What is known
A systematic review of studies of lactulose (osmotic agent) as an aperient in a range of populations, including those with terminal illness, showed that lactulose was better than placebo for managing constipation. It is regarded as moderately effective, and often needs to be combined with a second agent. [1,2]
A systematic review of docusate (softener) in palliative care patients based on small studies which were not of good quality, showed a small trend to increased stool frequency with the use of docusate. It is suggested that there is not sufficient evidence to justify its use. [1,3]
Senna was shown to be similar in terms of effectiveness and adverse effects to lactulose, but is less expensive. 
The common practice of recommending a stimulant and a lubricant or softening laxative together as prophylaxis when prescribing opioids is supported by low level evidence. This comes from a prospective open label volunteer study of the role of combinations of laxatives in the management of opioid induced constipation.

### Your goal
From the laxative evidence summary, extract the passage starting at "What is known" and ending at "is less expensive.", word for word.

### Given records
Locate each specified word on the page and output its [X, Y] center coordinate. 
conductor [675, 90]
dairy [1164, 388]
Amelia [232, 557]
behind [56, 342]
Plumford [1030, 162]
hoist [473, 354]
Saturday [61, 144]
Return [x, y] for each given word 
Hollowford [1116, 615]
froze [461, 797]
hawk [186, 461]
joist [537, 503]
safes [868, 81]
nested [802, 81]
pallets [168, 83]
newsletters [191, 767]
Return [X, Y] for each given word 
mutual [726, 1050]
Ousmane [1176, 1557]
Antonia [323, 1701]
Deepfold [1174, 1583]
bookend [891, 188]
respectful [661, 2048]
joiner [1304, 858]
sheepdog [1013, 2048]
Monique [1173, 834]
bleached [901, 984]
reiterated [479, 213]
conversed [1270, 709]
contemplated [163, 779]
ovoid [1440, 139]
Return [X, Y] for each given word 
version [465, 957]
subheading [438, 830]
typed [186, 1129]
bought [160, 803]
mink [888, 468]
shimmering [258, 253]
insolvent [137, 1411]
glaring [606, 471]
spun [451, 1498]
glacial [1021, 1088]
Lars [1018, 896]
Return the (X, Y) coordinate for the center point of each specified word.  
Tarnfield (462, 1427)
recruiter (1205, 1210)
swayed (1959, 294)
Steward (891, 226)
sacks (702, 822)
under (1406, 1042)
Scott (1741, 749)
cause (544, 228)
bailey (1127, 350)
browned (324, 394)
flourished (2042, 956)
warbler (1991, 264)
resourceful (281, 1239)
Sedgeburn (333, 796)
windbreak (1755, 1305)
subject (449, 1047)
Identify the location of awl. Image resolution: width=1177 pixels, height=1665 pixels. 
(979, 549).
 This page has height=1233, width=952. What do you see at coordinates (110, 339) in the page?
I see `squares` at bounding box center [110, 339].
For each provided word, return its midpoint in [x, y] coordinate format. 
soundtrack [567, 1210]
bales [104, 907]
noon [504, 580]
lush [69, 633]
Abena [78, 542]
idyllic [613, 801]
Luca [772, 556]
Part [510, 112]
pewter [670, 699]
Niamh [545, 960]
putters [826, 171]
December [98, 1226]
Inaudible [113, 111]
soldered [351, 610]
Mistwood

### Task result
What is known
A systematic review of studies of lactulose (osmotic agent) as an aperient in a range of populations, including those with terminal illness, showed that lactulose was better than placebo for managing constipation. It is regarded as moderately effective, and often needs to be combined with a second agent. [1,2]
A systematic review of docusate (softener) in palliative care patients based on small studies which were not of good quality, showed a small trend to increased stool frequency with the use of docusate. It is suggested that there is not sufficient evidence to justify its use. [1,3]
Senna was shown to be similar in terms of effectiveness and adverse effects to lactulose, but is less expensive.